Change Manager: “The business wants this change in immediately, it must be an Emergency Change.”
While there is a level of formality to Emergency Changes, they’re rarely sufficiently tested prior to implementation. Then, a Senior Leader approves them via a quick “go ahead test” email/text message. Mistakes happen when we rush. In true Emergency Change situations, a Change Manager accepts this increased level of risk. They accept the risk because the change should correct or prevent a critical issue. Successful Change Managers prepare for these scenarios and identify true Emergency situations. If an urgent change requires implementation (thus bypassing the Normal Change process) there are a series of steps. This ensures the awareness of the Service Desk for potential issues. In addition, business partners and the Change Requester know the benefits of following the Normal Change process in the future.

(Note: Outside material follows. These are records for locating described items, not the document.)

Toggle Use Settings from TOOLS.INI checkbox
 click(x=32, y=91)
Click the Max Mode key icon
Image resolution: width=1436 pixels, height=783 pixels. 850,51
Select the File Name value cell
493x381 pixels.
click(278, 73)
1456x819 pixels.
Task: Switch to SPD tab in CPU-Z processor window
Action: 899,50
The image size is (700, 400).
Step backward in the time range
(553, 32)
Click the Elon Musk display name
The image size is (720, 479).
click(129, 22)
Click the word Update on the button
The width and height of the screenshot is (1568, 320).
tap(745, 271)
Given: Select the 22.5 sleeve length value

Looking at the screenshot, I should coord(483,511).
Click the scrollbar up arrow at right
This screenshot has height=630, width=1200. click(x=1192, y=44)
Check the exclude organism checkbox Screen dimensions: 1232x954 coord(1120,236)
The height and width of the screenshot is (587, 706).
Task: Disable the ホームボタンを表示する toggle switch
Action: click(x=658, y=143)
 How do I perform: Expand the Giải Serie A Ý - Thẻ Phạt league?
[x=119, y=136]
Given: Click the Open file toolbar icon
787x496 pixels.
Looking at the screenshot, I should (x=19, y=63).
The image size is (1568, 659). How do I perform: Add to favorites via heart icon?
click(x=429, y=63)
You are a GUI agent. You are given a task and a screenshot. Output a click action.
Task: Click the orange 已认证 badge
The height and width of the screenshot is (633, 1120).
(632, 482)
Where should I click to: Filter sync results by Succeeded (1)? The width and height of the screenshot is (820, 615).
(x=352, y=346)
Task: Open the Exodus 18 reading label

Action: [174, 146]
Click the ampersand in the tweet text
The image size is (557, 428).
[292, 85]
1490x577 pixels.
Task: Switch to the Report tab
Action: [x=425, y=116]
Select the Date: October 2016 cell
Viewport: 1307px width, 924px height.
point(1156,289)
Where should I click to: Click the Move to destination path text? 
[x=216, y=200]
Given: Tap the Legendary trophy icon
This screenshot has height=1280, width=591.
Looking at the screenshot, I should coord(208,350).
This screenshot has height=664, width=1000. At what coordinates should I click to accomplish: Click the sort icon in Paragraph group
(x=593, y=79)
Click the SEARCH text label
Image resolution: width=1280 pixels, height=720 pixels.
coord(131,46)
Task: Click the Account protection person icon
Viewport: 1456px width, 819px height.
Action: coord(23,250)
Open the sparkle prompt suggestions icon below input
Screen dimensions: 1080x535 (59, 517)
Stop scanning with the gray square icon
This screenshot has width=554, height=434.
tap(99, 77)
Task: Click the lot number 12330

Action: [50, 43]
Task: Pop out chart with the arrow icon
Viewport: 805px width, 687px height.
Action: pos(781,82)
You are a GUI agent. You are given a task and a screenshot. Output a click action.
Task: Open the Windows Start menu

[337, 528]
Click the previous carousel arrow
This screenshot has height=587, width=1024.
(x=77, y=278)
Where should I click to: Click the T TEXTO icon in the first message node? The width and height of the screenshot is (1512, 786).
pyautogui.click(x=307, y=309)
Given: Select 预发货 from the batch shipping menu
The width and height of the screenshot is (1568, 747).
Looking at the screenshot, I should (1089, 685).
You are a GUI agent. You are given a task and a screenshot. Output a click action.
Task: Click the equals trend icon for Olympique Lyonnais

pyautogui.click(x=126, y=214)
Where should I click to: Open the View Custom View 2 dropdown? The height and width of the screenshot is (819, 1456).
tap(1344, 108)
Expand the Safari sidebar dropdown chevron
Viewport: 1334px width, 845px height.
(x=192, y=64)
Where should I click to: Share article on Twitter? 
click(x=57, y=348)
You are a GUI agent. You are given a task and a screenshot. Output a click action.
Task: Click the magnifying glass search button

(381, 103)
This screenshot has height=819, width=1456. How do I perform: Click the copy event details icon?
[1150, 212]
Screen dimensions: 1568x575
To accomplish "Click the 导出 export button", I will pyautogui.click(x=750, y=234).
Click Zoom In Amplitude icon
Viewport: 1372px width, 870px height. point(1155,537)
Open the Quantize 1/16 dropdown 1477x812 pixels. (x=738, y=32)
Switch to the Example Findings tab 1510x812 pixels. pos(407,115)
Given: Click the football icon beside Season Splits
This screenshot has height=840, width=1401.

Identifying the right changes to discuss and key people to attend CAB
There is a balance to Change Advisory Board meetings. The presence of the correct attendees to review the right changes is imperative. By ensuring the correct people are in attendance, you don’t need to invite all of IT to review submitted changes to answer questions. Failure to achieve this balance results in meetings that drag on and wasted hours. Even worse, it could end in meetings with more questions remaining than answered.
First, identify the changes you want to discuss. Not all Normal Changes need to be part of the CAB agenda. Initially, target those changes with higher risk. Then extend implementation (and/or validation) times, focus on high visibility and/or customer impact, and collaborate with multiple groups (including testers). The remaining changes stay on the Forward Schedule of Change. By doing this, the Change Manager can ask questions when necessary. https://mostbet-games.net/
Once you have identified the changes to discuss at CAB, selecting the attendees becomes clearer. Invite those responsible for implementing the discussed changes and key management representatives from IT departments. They provide a holistic view of potential impact and risk when advising the Change Manager. Don’t forget a Service Desk representative! Business stakeholders or representatives can be invited to CAB based on the changes being reviewed. This also depends on your organization’s culture of IT and Business integration.
Getting your ITSM peers to follow the Change Management process.
Seriously ITSM Process Managers, we know your processes are important and great things come from them. However, when you want to implement a Change to resolve an Incident or fix the root cause of a Problem, the Change Management process still needs to be followed. Please do not ask the Change Manager how the process can be skirted or attempt to utilize your ITIL knowledge to prove that “technically it’s not really a change per se”!
Are you curious about your change management process? Contact sales at [email protected] or schedule an appointment with one of our experts.